▶ **INPUT MATERIAL**:
________________________
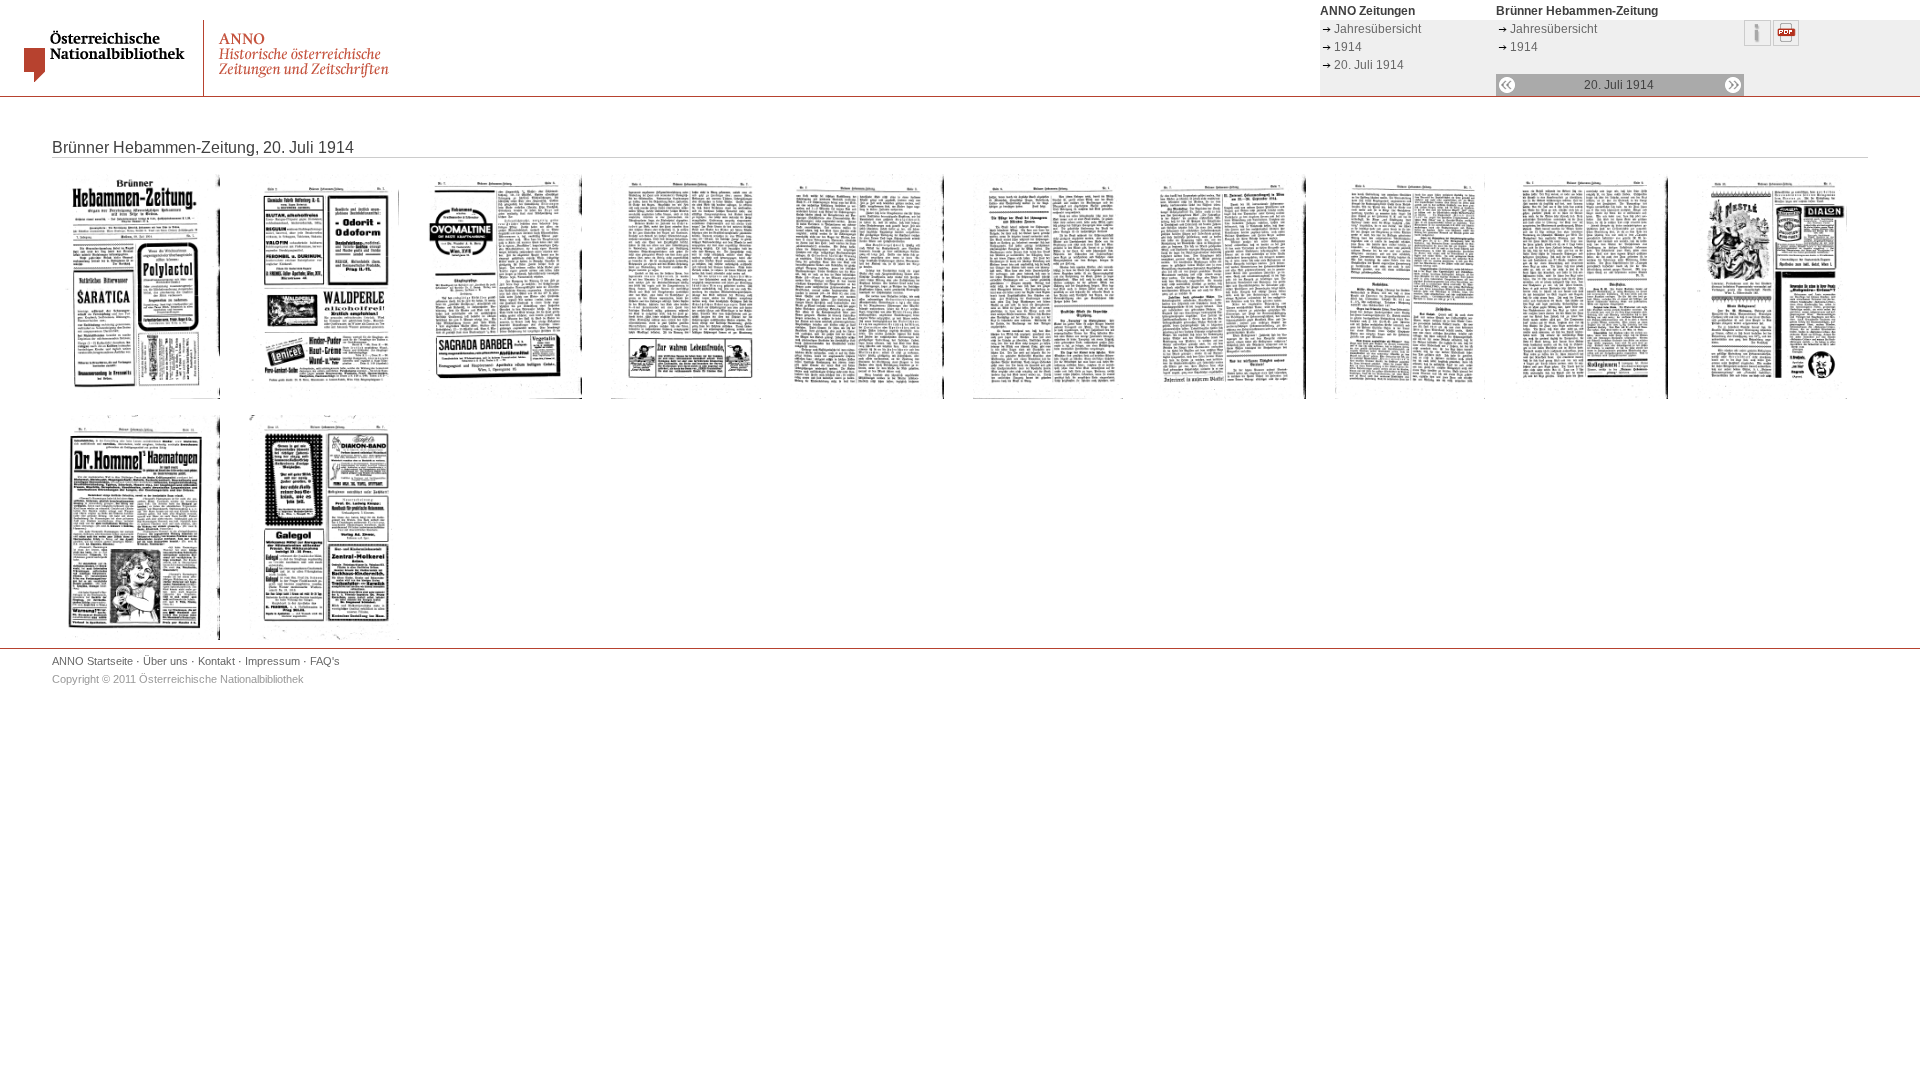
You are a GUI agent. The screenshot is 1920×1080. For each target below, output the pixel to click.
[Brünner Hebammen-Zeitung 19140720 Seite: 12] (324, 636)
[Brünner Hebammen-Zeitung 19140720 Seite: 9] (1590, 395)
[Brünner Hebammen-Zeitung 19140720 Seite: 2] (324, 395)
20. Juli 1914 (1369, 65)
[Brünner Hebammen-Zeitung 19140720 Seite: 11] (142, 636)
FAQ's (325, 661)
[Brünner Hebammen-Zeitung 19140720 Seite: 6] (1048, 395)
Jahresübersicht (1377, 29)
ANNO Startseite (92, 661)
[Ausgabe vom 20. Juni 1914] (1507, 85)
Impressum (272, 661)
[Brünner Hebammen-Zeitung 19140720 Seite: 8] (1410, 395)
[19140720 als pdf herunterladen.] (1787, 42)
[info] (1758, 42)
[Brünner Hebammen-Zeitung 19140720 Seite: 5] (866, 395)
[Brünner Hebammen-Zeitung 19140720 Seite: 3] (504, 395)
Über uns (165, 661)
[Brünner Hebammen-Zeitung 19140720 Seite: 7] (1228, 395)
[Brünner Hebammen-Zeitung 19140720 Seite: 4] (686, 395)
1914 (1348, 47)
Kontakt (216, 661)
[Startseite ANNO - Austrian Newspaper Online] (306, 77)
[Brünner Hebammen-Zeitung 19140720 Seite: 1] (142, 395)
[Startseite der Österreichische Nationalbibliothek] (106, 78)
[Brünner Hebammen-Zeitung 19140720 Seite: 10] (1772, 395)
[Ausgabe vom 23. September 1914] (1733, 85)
________________________
▶ **WORK INSTRUCTION**:
Return the count of lines in the entries above that include the word "Startseite", without any added text.

▶ **YOUR RESPONSE**:
3